All of these people have had to go through the existing highly rigourous and extremely difficult application process, including a 50 page form, letters from doctors and specialists, and an examination by a doctor on behalf of the DWP. No one without a crippling disability or illness would have received DLA, and in fact many more that could claim have not done so through lack of awareness or through fear of the process.

“The benefit is designed to help disabled people who cannot walk, have difficulty walking or need help getting around.”

This is true, but not the whole truth. DLA has two components, mobility and care. It pays for wheelchairs, scooters and cars, walking sticks, taxi costs for those that cannot drive, and also pays for the expense of getting someone to care, lost income, pays for more food that a disabled person can actually access, e.g. pre-prepared meals or ready peeled and chopped vegetables.

“Yet, astonishingly, the number of people claiming DLA for back pain shot up by more than 80 per cent during the decade.”

There are several problems with this one. First of all, DWP doctors often write “Back pain” as a simple summary for much more complex problems. One person that I spoke to was claiming for Hypermobility type EDS, Dural Ecstasia, rib impingement and nerve damage in hips affecting legs. This means she suffers frequent dislocations, has blinding headaches, can’t move her legs properly, severe pain in hips and… has mild back-ache. The doctor wrote down “Back pain.”

Secondly, many problems with the back seriously affect ability to walk. Crumbling spine, missing vertebrae, fused vertebrae, damaged discs and  trapped sciatic nerves can all prevent a person from walking or make walking intensely painful.

“Furthermore, there was a 250 per cent increase in those getting the benefit for drug and alcohol abuse.”

That favourite of the tabloid newspapers, drugs and alcohol. In many of these cases, drugs and alcohol is a secondary problem and addiction or use of them is a result of a primary health problem. Where NHS medicine is inadequate to treat pain, desperate people may turn to cannabis or drink.  Some of these cases, therefore, might well be misreported as addiction rather than the original problem, or addiction might have become a bigger problem than the original health conditions. I believe it is unfair to look down on these cases as undeserving of help. Someone also commented “I volunteer at a charity, most of whose clients are poly-addicted. Many of them *do* get DLA, but not for the /addiction/ but for, inter alia, collapsed veins, Hep C, HIV, renal failure etc.  Most of them either use street drugs or have a methadone regime, which is meant to wean them off heroin. Alcohol is used either as a replacement when heroin is too expensive/crap quality or because they are street drinkers: the street drinkers along with heroin addicts, are often given diagnoses of severe chronic depression.”

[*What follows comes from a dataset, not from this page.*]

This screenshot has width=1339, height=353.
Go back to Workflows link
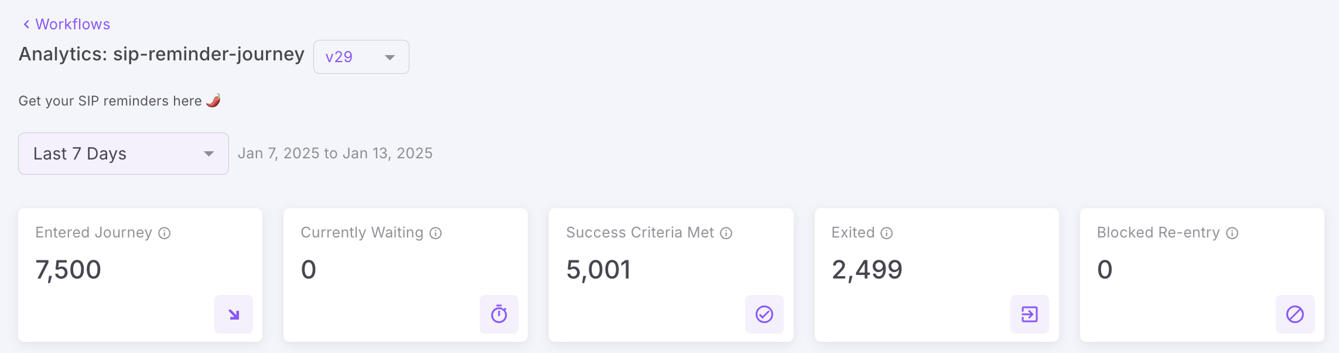click(x=73, y=24)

“There was also a 200 per cent rise in the number of people claiming for allergies over the same period.”

There has been a massive increase in allergies full stop. Is it so surprising that people need help with them? We are not given any indication of the actual numbers claiming for allergies, but I suspect the numbers of people so severely affected as to have care needs or mobility problems is low. For example, 1,000 people increasing to 3,000 people would be a 200% increase, but would still only represent a tiny part of the cost of DLA.

“Figures unveiled by the Daily Express earlier this year showed that 19,400 alcoholics and drug addicts claim the mobility component of DLA, which is meant for the severely physically disabled. It also goes to 30,900 people with asthma and 128,300 with back pain.”

I am astonished at the inability of the writer to make the connection between these conditions and severe disability. Drugs and alcohol is given as the primary reason for the claim, but there could be one or many more other health problems that are not reported in the summary, and there could be severe disability as a result of drugs and alcohol. There is also a serious mistake or an outright lie here; DLA is also NOT just for the physically disabled, it covers mental health conditions too if those conditions cause care or mobility needs.

“The handout is paid at different rates depending on how the disability affects the claimant. Many get the higher rate of £51.40 a week, which is meant to be paid to those who have the most severe difficulties walking.”

This is loaded emotive language that implies that higher rate claimants should not be eligible, but gives no reason for this implication.

“Under strict new rules, claimants will get a face-to-face assessment to ensure the benefit goes to the people with the greatest need.”

As face to face assessment already happens as part of the application, it is nothing new. Claiming DLA is already incredibly difficult, as I said at the start of this article. The DWP already sends doctors to assess those who are claiming. The new PIP benefits include a test administered by ATOS Origin instead of a doctor sent by the DWP to people’s homes. (The test is seriously flawed, but that is another article.)

“Disability Living Allowance will be replaced by the Personal Independence Payment. It will remain a non-means tested, non-taxable cash benefit paid to disabled people whether they are in or out of work.”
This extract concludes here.